Family Unity and Puzzles
Scott Prisbrey, Idaho, USA
My wife and I prepared an object lesson for our children on the importance of family unity by creating a puzzle. I found a current family picture that I then copied and cut into puzzle pieces. I made sure each piece included the face of one family member. Before the lesson I prepared a few thoughts on each person—the things that made him or her unique and special to our family.
As we began the lesson, I gave each member of the family the puzzle piece with his or her face on it, and we assembled the puzzle together. As we fit our pieces in place, I relayed my thoughts and invited them to share their feelings toward each other. When the puzzle was finished, we discussed how, just as each piece is unique and important to the puzzle, each member is unique and important to our family.

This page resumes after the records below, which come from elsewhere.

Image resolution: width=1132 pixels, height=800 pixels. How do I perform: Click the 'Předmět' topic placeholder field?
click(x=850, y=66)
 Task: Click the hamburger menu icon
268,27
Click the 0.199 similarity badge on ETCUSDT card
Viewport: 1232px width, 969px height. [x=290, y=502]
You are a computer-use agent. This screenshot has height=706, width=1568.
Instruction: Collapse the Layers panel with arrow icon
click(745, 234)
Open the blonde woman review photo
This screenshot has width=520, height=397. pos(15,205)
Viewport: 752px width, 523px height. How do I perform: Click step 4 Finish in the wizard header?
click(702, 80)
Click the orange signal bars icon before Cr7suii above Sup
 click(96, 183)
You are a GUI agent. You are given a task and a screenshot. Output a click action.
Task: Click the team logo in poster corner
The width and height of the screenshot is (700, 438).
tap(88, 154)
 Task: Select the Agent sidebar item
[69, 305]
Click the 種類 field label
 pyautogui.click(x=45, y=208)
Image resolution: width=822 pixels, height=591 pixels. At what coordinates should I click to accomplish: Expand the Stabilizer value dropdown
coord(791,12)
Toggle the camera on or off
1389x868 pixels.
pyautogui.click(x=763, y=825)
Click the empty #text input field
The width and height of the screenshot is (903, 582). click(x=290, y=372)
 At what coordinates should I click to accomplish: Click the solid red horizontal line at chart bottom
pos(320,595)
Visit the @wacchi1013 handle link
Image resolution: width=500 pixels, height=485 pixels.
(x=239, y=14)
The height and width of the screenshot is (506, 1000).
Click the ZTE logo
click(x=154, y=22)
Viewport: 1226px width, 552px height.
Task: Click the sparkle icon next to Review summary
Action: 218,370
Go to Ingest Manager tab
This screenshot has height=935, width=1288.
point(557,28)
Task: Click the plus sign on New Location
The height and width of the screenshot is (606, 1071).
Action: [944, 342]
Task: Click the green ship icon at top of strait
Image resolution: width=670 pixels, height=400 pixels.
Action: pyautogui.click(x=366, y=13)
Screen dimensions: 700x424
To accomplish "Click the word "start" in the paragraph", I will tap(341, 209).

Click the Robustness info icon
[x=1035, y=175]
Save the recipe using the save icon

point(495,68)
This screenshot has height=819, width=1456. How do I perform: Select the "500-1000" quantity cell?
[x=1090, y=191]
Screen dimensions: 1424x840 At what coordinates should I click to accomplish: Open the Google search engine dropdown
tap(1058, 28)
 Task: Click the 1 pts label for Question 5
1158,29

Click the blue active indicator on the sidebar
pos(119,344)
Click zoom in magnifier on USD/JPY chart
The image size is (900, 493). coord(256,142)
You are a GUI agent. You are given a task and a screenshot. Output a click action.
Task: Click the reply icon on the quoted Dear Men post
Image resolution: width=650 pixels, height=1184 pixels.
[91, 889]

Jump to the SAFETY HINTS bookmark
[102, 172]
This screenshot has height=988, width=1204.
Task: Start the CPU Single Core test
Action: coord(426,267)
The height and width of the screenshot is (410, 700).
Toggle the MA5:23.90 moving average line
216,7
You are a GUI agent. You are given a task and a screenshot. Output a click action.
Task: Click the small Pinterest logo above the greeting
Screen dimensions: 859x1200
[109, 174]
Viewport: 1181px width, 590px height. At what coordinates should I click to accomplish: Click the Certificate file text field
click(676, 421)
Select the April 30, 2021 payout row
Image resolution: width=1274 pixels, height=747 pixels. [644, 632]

We talked about how we must work together to keep unity in our home. This was a great spiritual experience for our family.
Helps for Home Evening
“Chastity in an Unchaste World,” page 24: Discuss with family members the questions asked in the article. Share principles and experiences that have strengthened your testimony of chastity. Think of ways to apply the counsel from the youth in the article that can help your family remain chaste in an unchaste world.
“Patterns of Prayer in the Book of Mormon,” page 60: As a family, discuss the different principles of prayer mentioned in the article. Consider applying these principles in both personal and family prayers.
“What Have You Done for Them?” page 42: Consider summarizing Sister Breakwell’s story and discussing how and why she was led to information about her grandfather. You could also read and discuss Elder David A. Bednar’s talk “The Hearts of the Children Shall Turn” (Ensign, Nov. 2011, 24). You may want to help your children create their family tree, set up an account on familysearch.org, or learn how to index.